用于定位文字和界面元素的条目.
>>>>

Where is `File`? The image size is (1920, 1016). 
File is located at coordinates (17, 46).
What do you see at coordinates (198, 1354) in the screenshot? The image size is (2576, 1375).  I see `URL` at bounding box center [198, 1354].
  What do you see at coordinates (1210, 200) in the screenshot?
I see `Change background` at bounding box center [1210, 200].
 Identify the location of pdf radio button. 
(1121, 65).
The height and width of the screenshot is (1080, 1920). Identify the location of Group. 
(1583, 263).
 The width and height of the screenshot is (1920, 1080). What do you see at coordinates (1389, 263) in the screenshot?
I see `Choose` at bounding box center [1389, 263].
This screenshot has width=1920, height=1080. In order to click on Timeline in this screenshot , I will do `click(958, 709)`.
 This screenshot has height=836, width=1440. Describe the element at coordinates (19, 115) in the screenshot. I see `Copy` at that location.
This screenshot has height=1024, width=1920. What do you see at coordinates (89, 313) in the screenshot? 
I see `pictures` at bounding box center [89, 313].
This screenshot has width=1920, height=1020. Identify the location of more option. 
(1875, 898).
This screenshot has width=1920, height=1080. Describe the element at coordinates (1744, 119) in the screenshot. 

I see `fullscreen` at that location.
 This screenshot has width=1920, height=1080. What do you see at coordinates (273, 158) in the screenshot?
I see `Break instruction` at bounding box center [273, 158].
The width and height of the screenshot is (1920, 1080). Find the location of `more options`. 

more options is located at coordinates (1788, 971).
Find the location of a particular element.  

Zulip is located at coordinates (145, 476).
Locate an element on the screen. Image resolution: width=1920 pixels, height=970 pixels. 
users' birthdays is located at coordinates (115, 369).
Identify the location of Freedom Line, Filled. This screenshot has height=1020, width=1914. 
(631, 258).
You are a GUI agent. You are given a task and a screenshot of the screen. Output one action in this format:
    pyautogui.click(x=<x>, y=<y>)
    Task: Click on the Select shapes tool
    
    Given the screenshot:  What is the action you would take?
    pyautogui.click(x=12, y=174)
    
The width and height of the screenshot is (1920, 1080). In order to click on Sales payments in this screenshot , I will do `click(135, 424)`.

<<<<

任务说明.
请原样提取以下所有条目。

任务结果.
Where is `File`? The image size is (1920, 1016). 
File is located at coordinates (17, 46).
What do you see at coordinates (198, 1354) in the screenshot? The image size is (2576, 1375).  I see `URL` at bounding box center [198, 1354].
  What do you see at coordinates (1210, 200) in the screenshot?
I see `Change background` at bounding box center [1210, 200].
 Identify the location of pdf radio button. 
(1121, 65).
The height and width of the screenshot is (1080, 1920). Identify the location of Group. 
(1583, 263).
 The width and height of the screenshot is (1920, 1080). What do you see at coordinates (1389, 263) in the screenshot?
I see `Choose` at bounding box center [1389, 263].
This screenshot has width=1920, height=1080. In order to click on Timeline in this screenshot , I will do `click(958, 709)`.
 This screenshot has height=836, width=1440. Describe the element at coordinates (19, 115) in the screenshot. I see `Copy` at that location.
This screenshot has height=1024, width=1920. What do you see at coordinates (89, 313) in the screenshot? 
I see `pictures` at bounding box center [89, 313].
This screenshot has width=1920, height=1020. Identify the location of more option. 
(1875, 898).
This screenshot has width=1920, height=1080. Describe the element at coordinates (1744, 119) in the screenshot. 

I see `fullscreen` at that location.
 This screenshot has width=1920, height=1080. What do you see at coordinates (273, 158) in the screenshot?
I see `Break instruction` at bounding box center [273, 158].
The width and height of the screenshot is (1920, 1080). Find the location of `more options`. 

more options is located at coordinates (1788, 971).
Find the location of a particular element.  

Zulip is located at coordinates (145, 476).
Locate an element on the screen. Image resolution: width=1920 pixels, height=970 pixels. 
users' birthdays is located at coordinates (115, 369).
Identify the location of Freedom Line, Filled. This screenshot has height=1020, width=1914. 
(631, 258).
You are a GUI agent. You are given a task and a screenshot of the screen. Output one action in this format:
    pyautogui.click(x=<x>, y=<y>)
    Task: Click on the Select shapes tool
    
    Given the screenshot:  What is the action you would take?
    pyautogui.click(x=12, y=174)
    
The width and height of the screenshot is (1920, 1080). In order to click on Sales payments in this screenshot , I will do `click(135, 424)`.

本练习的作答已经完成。